Serum paraoxonase 1 (PON1) is a calcium-dependent enzyme that can catalyze the hydrolysis of multiple substrates, including lactones, thiolactones, carbonates, esters and phosphotriesters, as well as the formation of a variety of lactones. To better understand the lactonase mechanism of PON1, the hydrolysis of dihydrocoumarin, which is considered as a native substrate of PON1, has been investigated by using a combined quantum mechanics and molecular mechanics (QM/MM) approach. Two possible reaction pathways with either Glu53 or His115 acts as the general base have been considered. On the basis of our calculations, these two pathways correspond to the overall energy barriers of 12.5 and 9.0 kcal mol⁻¹, respectively. During the catalytic reaction, if one of the two residues (Glu53 and His115) acts as the catalytic base, the other one forms strong hydrogen bonding interaction with the attacking hydroxide to facilitate the hydrolysis.

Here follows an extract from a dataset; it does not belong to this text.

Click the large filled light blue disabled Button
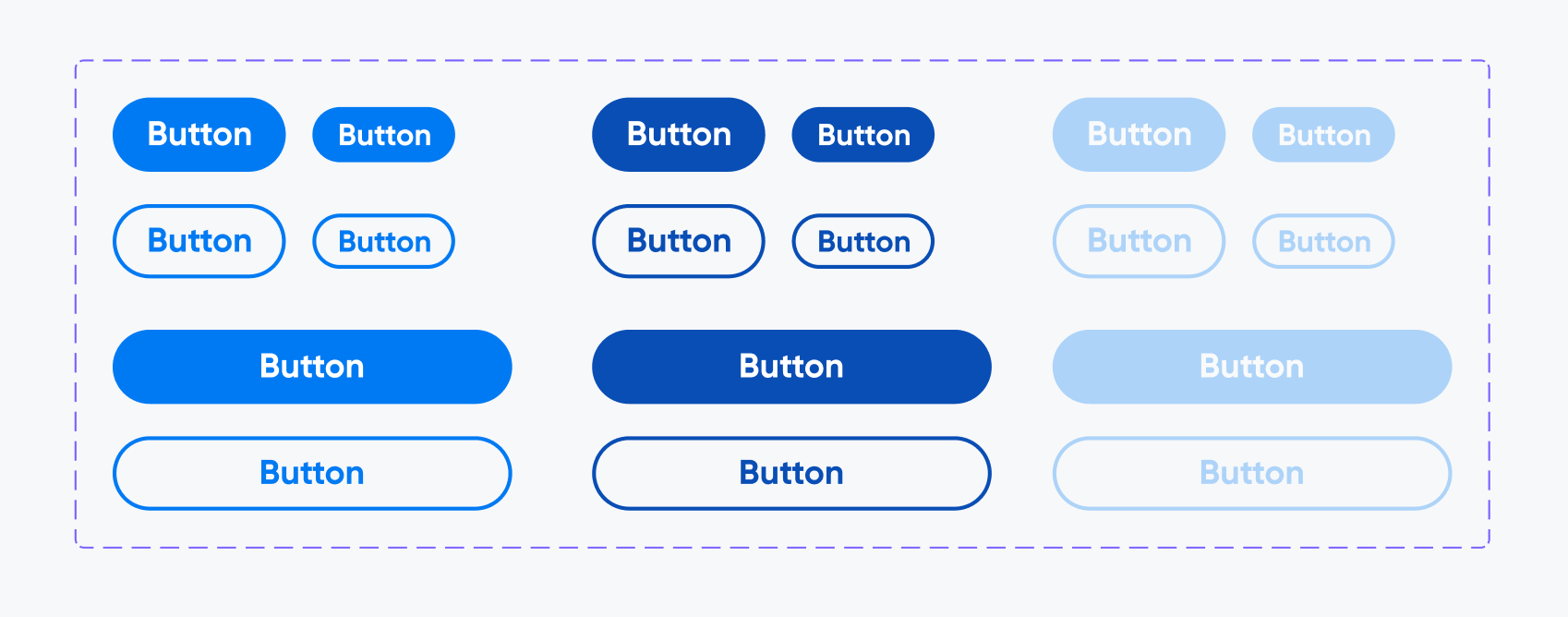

However, mutation studies reveal that Glu53 is necessary for hydrolysis, whereas His115 is not essential but can promote the activity of PON1. Natural population analysis indicates that the catalytic Ca²⁺ does not act as Lewis acid but plays structural role in fixing the orientations of the substrate and related residues. In addition, Asp269 is found to coordinate with Ca²⁺ cation and facilitate the protonation of the alkoxide leaving group by forming hydrogen bond with lactone. These results can explain the fact that mutation of Glu53 results in the loss of activity of PON1, and the hydrolysis of dihydrocoumarin is unaffected by mutation of H115.